Barlow doubted that the tactic of sending a copy of the 28 Apr. 1811 decree to London would compel Great Britain to withdraw the orders in council—that, he added, “would be too great a triumph”—but he believed nonetheless that his attempt to prevent a war by such means was “laudable.” The remainder of the dispatch reported that Napoleon and Bassano had recently left Paris for the commencement of the campaign against Russia, and Barlow surmised that the war with Russia might last longer than he had previously predicted, even to the extent that it could develop into “a national war” similar to the struggle currently taking place in Spain. Barlow mentioned that during Bassano’s absence from Paris he would be corresponding with the duc de Dalberg, “an amiable and intelligent man” with whom he yet hoped to negotiate an acceptable treaty of commerce. Barlow anticipated that such a treaty would be ready by the time the Wasp had returned from Great Britain.

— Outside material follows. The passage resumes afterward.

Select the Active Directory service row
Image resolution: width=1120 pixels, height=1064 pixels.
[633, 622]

3The 8 May 1812 issue of the Paris Moniteur universel reprinted from the London Courier a translation of the prince regent’s 21 Apr. 1812 declaration on the orders in council (see Barlow to JM, 2 May 1812, and n. 3). Appended to this translation was a set of thirteen notes, the fifth of which countered the prince regent’s skepticism about the alleged repeal of the Berlin and Milan decrees with the claim that those decrees had indeed been repealed without reservation with respect to the U.S. The proof of the repeal was adduced by reference to three documents, none of the contents of which was actually cited by the Moniteur: a letter of the grand judge of the Council of Prizes said to be dated 2 Nov. 1810; a similar letter of the same date by the French minister of finance; and a decree of 28 Apr. 1811. The Moniteur then alluded to the results following the revocation, namely the release of American vessels previously detained under the Berlin and Milan decrees, and for further proof of the matter the paper referred its readers to the published diplomatic correspondence of Pinkney and Monroe as well as to the U.S. policy of nonintercourse against Great Britain. The note concluded with the statement that as of that moment there existed no instance of the application of the Berlin and Milan decrees.

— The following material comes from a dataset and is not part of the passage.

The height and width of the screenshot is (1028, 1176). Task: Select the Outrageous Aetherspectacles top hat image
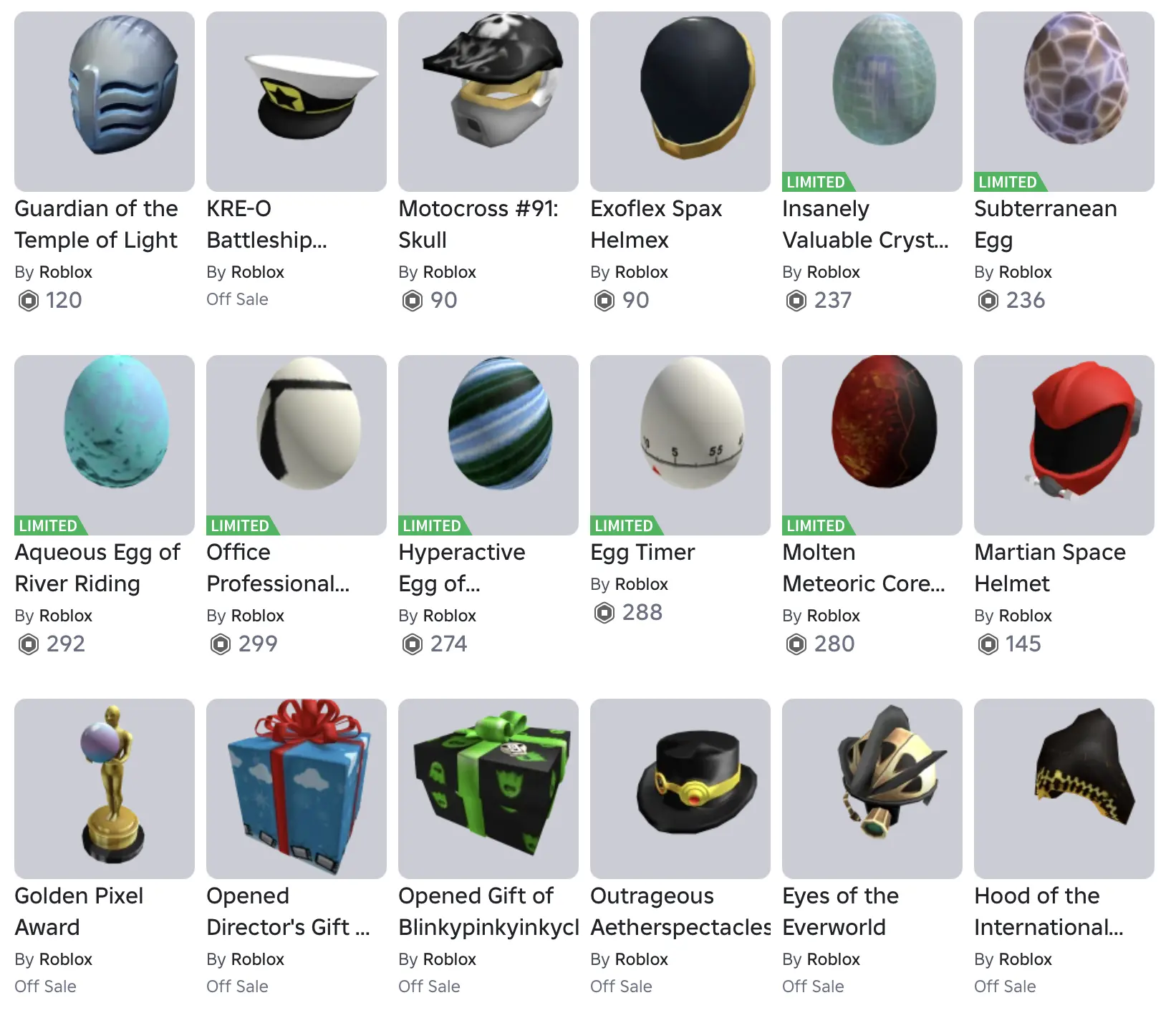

4The duplicate has an additional clause here: “& in consequence of my note of the 1st. of May.”

5In his 10 May 1812 letter to Barlow (DNA: RG 59, DD, France, filed at August 1812; translation printed in ASP description begins American State Papers: Documents, Legislative and Executive, of the Congress of the United States … (38 vols.; Washington, 1832–61). description ends , Foreign Relations, 3:603), Bassano expressed surprise at the American minister’s demand for proof of the removal of the Berlin and Milan decrees. That revocation, the French foreign minister stated, had been “proven by many official acts,” by Bassano’s correspondence with Barlow’s predecessors and with Barlow himself, and “by the decisions in favor of American vessels.” Bassano enclosed copies of the 25 Dec. 1810 letters of the grand judge of the Council of Prizes and the minister of finance (translations printed ibid., 3:393), to which he added a copy of a decree issued at St. Cloud on 28 Apr. 1811. In this last document Napoleon, after examining the U.S. law of 2 Mar. 1811 enforcing nonintercourse against Great Britain, declared that the policy was “an act of resistance to the arbitrary pretensions consecrated by the British orders in council, and a formal refusal to adhere to a system invading the independence of neutral Powers, and their flag.” On that basis the emperor announced that “the decrees of Berlin and Milan are definitively, and to date from the 1st day of November last, considered as not having existed (non avenus) in regard to American vessels” (translation printed ibid., 3:603).